News Release

Researchers studying system impediments to pervasive 360-degree video sharing

Grant and Award Announcement

George Mason University

Songqing Chen, Professor, Computer Science, Volgenau School of Engineering, and his collaborators are set to begin a project aimed at improving users' ability to share 360-degree videos.

360-degree video allows users to explore a recorded scene from any angle relative to the camera position.

This format affords users added flexibility, but widespread adoption has slowed due to the large amounts of resources required by the format.

Via this project, Chen and his collaborators will develop methods to improve efficiency at each stage of the 360-degree video sharing path, from video capture on the sender's side to consumption on the receiver's side.

The researchers will address the challenges of this format via four research thrusts.

First, they will explore approaches for generating high-quality frames during real-time stitching of multiple videos captured using commodity lenses.

Second, they will investigate mechanisms to spatially adapt content to be uploaded based on the available bandwidth.

Third, they will optimize the fine-grained representation of omnidirectional content to achieve high projection efficiency and view efficiency.

Finally, they will use edge computing techniques to optimize the look-ahead window size on the receiver side to allow bandwidth-efficient content downloading.
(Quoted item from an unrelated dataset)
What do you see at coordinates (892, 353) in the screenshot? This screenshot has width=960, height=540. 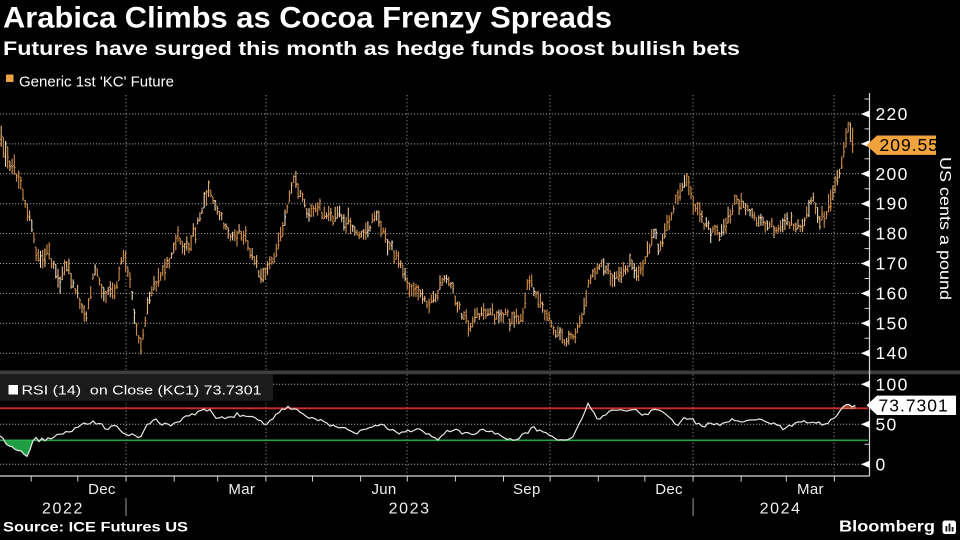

Edge computing is a distributed computing paradigm that brings computation and data storage closer to the location where it is needed, to improve response times and save bandwidth.

The researchers expect that the techniques developed during the course of the project will allow users to enjoy more efficient 360-degree video streaming applications. They also anticipate the techniques will have applications in future generations of virtual reality (VR) technologies.

Chen and his collaborators will produce publications, code, data, and other research artifacts as part of this work. They will make these items publicly available through two URLs: http://www.cs.gmu.edu/~sqchen/ and http://www.cs.binghamton.edu/~yaoliu/ during the course of the project and the artifacts will remain available for at least five years after completion of the project. The code will be open sourced and will also be made available via a code hosting website (e.g., GitHub).

Chen will receive $249,910 from the National Science Foundation for this project. Funding will begin in October 2020 and will conclude in late September 2023.